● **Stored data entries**

---

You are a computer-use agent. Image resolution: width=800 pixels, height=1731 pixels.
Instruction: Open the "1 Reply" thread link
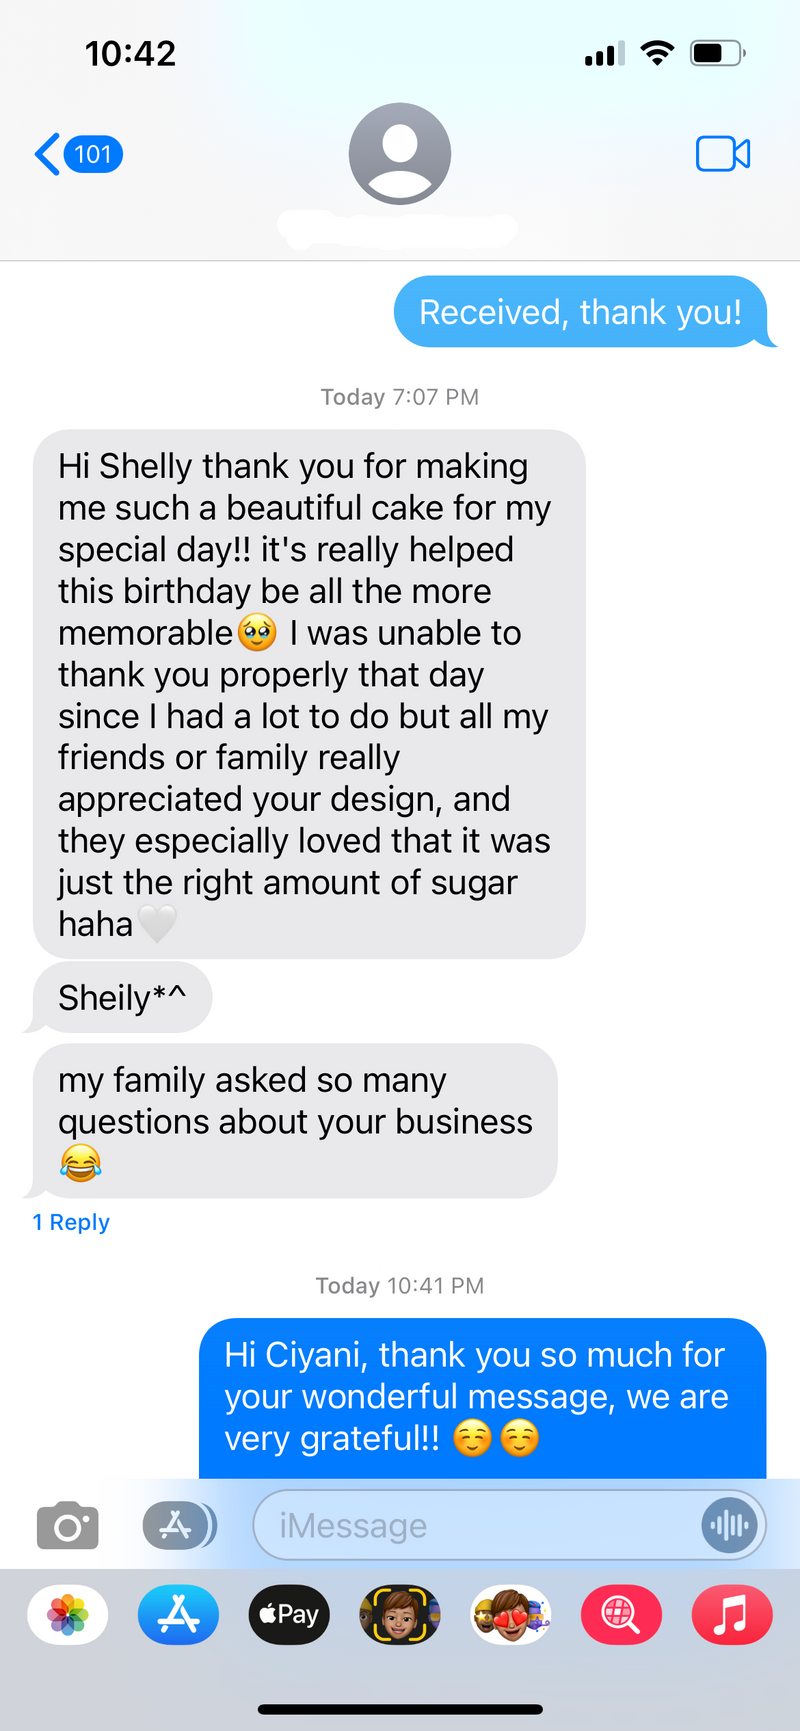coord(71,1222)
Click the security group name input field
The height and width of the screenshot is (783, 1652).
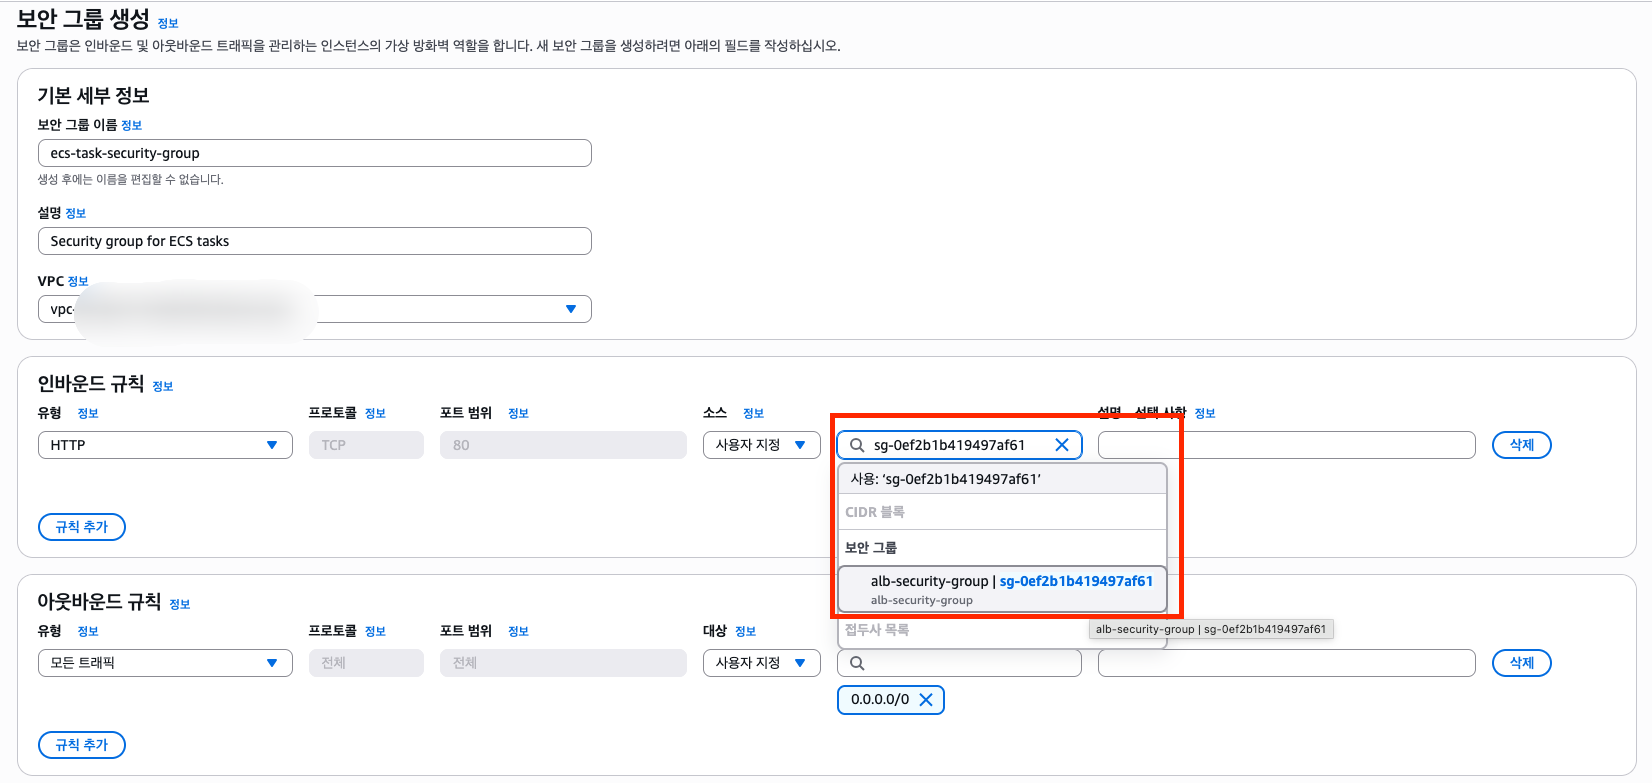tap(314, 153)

---

● **WHAT TO PRODUCE**
Format the data above as a two-column CSV with the headers input and output. Each row holds one text in input and its answer in output, both quoted and with line breaks turned into spaces. Leave out the pictures.

● **FINISHED TASK**
input,output
"You are a computer-use agent. Image resolution: width=800 pixels, height=1731 pixels. Instruction: Open the ""1 Reply"" thread link","coord(71,1222)"
"Click the security group name input field The height and width of the screenshot is (783, 1652).","tap(314, 153)"